Ужас в том, что эти люди, по всем лингвистическим меркам, говорят все-таки по-русски. Грамматика этого эмигрантского волапюка – русская, и никакое количество английских корней, вытеснивших привычные русские корни, не превратит этот язык в английский. Ужас и в том, что ни нормальный русский человек, ни нормальный американец не признают эту языковую плазму за внятную человеческую речь. Тем не менее на этой плазме изъясняются по всей Америке, – много, много людей. И, естественно, не только в магазинах и других общественных местах, – с помощью подобных словесных обрубков что-то тщатся сказать друг другу родители и дети, друзья-приятели и даже влюбленные.
Легко смеяться над «брайтонским» языком и пересказывать друг другу газетные и разговорные глупости: «Марины высадились в Неаполе» (marines – не чаровницы из борделя, а морские пехотинцы), «у нас весь дом ликует» (не торжествует, а протекает, от leak – протечка); оба примера любезно предоставлены – впрочем, вру, любезно украдены – у Петра Вайля.

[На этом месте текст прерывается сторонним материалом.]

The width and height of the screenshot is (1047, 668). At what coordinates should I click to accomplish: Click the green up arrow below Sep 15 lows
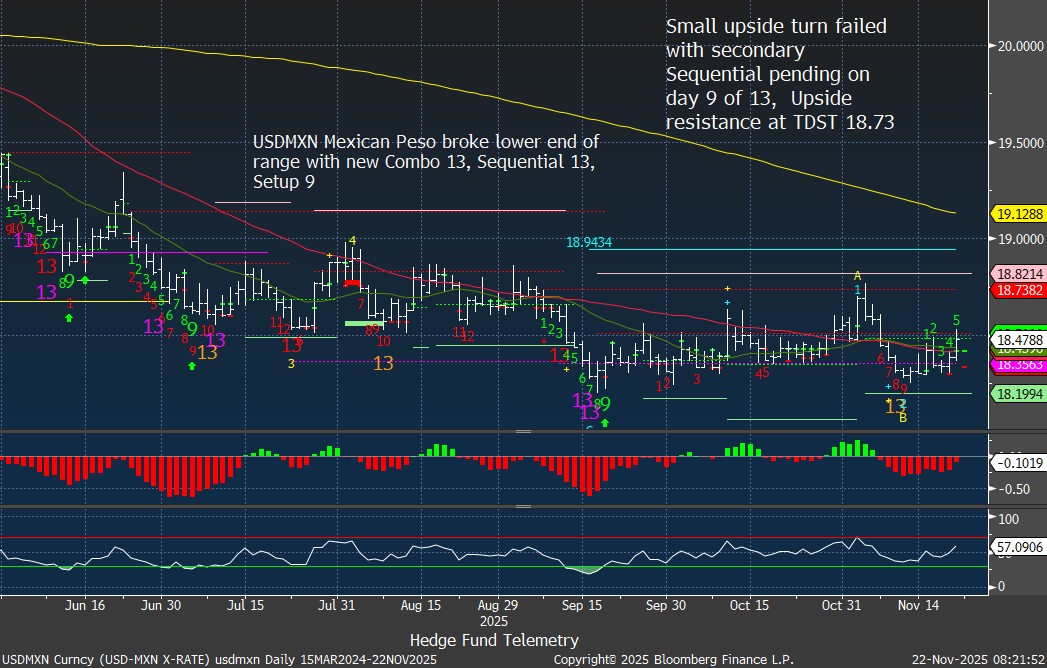click(604, 423)
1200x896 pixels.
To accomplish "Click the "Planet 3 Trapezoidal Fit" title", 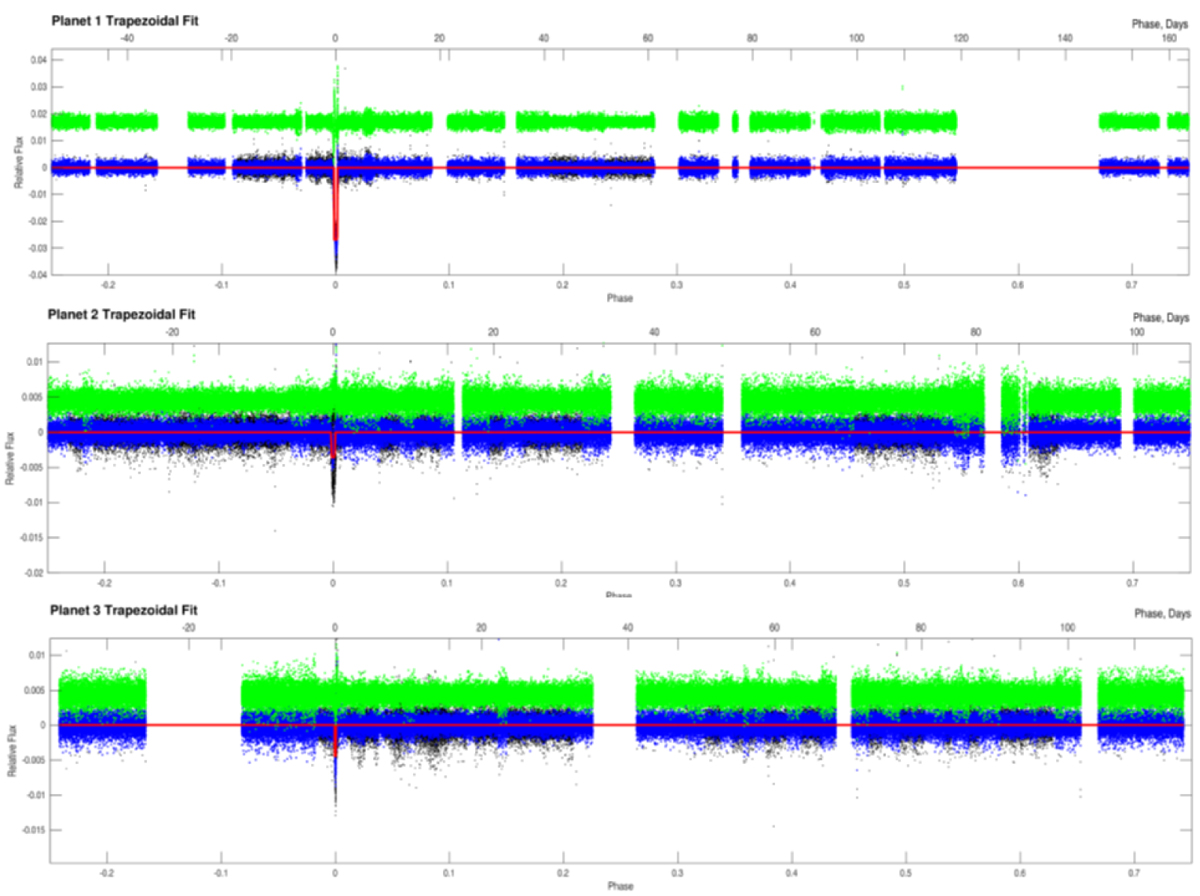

Смеялись и будем смеяться, а как же иначе; но случается, что сидишь в Америке, разговариваешь по-русски с русским человеком на русские темы и вдруг сама слышишь свой собственный голос со стороны; и этот голос вдруг произносит совершенно невозможную, кошмарную фразу: «приду домой так поздно, как в три». Замираешь и пугаешься: что это я сказала? Что за дичь, почему? Очевидно, буквальный перевод английского as late as three o'clock. Что за напасть? Ведь ничто не предвещало.
Мозг – странная вещь: как его ни воспитывай, он время от времени взбрыкивает. Приведенное выражение трудно буквально и коротко перевести на русский язык. Ближайший более или менее литературный аналог будет звучать примерно так: «[я постараюсь придти пораньше, но, может быть,] задержусь до трех». Это слишком длинно, мы же стремимся выражать мысль кратко и экономно; полученное задание мозг принимает как руководство к действию и, по-видимому, в минуты ослабления самоконтроля не обращает внимания на другое задание: выражаться на каком-нибудь одном языке, не валить все в кучу. Английское выражение оказывается короче, и вот оно выбегает из лингвистического загона, вырывается за ограду и произносится прежде, чем говорящий спохватывается.